In [8]:
import pandas as pd
from sklearn.model_selection import train_test_split
from sklearn.preprocessing import LabelEncoder
from sklearn.utils import shuffle

# Load the data
data = pd.read_csv("D:\Downloads\hate_speech_dataset.csv")

# Shuffle the data
data = shuffle(data, random_state=8012023)

# Consider only 20 percent of the data
subset_data = data.sample(frac=0.2, random_state=8012023)

# Encode the labels
label_encoder = LabelEncoder()
subset_data['class'] = label_encoder.fit_transform(subset_data['class'])

# Split the data into train, validation, and test sets
train_data, test_data = train_test_split(subset_data, test_size=0.2, random_state=8012023)
train_data, valid_data = train_test_split(train_data, test_size=0.125, random_state=8012023)  # 10% of the original data for validation

# Check the shapes of the resulting datasets
print("Train data shape:", train_data.shape)
print("Validation data shape:", valid_data.shape)
print("Test data shape:", test_data.shape)

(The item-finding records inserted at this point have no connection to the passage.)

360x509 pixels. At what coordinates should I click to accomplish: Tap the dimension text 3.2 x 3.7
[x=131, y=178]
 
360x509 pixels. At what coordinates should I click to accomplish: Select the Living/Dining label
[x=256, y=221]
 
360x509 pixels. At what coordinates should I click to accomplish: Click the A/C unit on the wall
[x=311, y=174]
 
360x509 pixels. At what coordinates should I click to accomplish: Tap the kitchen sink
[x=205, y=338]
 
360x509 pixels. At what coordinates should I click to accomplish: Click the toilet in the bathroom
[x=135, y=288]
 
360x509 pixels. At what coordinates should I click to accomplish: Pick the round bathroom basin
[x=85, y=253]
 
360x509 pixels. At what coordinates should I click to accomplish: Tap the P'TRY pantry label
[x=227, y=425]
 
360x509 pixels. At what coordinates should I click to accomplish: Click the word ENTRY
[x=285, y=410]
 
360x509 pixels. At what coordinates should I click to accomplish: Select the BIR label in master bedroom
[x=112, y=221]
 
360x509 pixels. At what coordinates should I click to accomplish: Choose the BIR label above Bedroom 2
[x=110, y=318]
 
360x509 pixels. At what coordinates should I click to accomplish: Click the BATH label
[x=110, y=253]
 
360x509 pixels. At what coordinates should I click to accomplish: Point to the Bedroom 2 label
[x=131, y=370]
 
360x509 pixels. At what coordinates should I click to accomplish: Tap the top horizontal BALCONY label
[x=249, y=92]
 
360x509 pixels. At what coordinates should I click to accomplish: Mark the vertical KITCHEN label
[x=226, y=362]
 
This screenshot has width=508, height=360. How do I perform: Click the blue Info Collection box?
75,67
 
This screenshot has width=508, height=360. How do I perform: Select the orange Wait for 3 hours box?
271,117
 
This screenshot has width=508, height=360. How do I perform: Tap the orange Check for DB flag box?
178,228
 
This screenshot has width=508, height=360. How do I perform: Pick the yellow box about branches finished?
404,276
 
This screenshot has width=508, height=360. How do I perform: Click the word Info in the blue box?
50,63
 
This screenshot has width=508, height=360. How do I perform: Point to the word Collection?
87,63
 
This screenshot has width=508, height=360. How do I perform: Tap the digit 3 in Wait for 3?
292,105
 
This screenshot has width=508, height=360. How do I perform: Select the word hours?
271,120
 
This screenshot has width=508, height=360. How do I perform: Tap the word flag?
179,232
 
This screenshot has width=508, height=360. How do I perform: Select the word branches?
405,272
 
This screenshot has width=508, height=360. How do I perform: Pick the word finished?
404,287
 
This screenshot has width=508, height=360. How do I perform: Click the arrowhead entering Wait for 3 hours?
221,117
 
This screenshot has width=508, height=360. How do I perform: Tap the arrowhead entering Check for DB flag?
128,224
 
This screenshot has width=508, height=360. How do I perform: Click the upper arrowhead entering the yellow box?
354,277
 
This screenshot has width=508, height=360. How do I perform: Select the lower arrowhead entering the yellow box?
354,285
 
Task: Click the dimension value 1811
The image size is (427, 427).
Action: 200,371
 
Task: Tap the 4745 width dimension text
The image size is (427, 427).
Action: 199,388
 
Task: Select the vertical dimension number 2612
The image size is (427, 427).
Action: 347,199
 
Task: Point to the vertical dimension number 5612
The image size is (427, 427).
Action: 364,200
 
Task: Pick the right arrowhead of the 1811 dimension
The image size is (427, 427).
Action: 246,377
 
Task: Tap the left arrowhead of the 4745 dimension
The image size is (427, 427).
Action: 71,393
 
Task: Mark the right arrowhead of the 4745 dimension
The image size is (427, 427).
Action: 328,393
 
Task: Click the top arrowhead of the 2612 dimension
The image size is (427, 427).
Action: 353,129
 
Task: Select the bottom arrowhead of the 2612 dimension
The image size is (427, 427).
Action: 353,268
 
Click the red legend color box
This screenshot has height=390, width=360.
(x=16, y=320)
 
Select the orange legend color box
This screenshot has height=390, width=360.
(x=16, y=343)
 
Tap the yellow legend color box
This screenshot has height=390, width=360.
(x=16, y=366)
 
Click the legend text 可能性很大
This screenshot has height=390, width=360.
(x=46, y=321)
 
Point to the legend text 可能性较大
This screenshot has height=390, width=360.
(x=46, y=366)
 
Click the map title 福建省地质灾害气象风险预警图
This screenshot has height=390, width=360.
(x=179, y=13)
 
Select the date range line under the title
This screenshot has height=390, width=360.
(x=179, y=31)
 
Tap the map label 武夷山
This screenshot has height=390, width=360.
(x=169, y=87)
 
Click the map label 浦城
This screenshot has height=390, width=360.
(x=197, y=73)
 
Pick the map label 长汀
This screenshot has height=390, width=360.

Train data shape: (1734, 3)
Validation data shape: (248, 3)
Test data shape: (496, 3)


In [10]:
import tensorflow as tf
from tensorflow.keras.models import Model
from tensorflow.keras.layers import Input, Dense, Dropout, Concatenate, GlobalMaxPooling1D, Conv1D, Bidirectional, GRU
from transformers import TFBertModel, BertTokenizer
from sklearn.model_selection import train_test_split
from sklearn.preprocessing import LabelEncoder
import pandas as pd
# Combine all text data
all_texts = list(train_data['tweet']) + list(valid_data['tweet']) + list(test_data['tweet'])

# Load BERT tokenizer
tokenizer = BertTokenizer.from_pretrained('bert-base-uncased', do_lower_case=True)

# Tokenize and pad sequences for train data
train_encoded_dict = tokenizer(all_texts,
                               add_special_tokens=True,
                               truncation=True,
                               max_length=None,
                               padding='max_length',
                               return_attention_mask=True,
                               return_tensors='tf')

# Extract the maximum sequence length from the training data
max_length = train_encoded_dict['input_ids'].shape[1]

# Tokenize and pad sequences for train data
train_input_ids = train_encoded_dict['input_ids'][:len(train_data)]
train_attention_masks = train_encoded_dict['attention_mask'][:len(train_data)]

# Convert labels to TensorFlow tensors
train_labels = tf.convert_to_tensor(train_data['class'].values)

# Tokenize and pad sequences for validation data
valid_encoded_dict = tokenizer(list(valid_data['tweet']),
                               add_special_tokens=True,
                               truncation=True,
                               max_length=max_length,
                               padding='max_length',
                               return_attention_mask=True,
                               return_tensors='tf')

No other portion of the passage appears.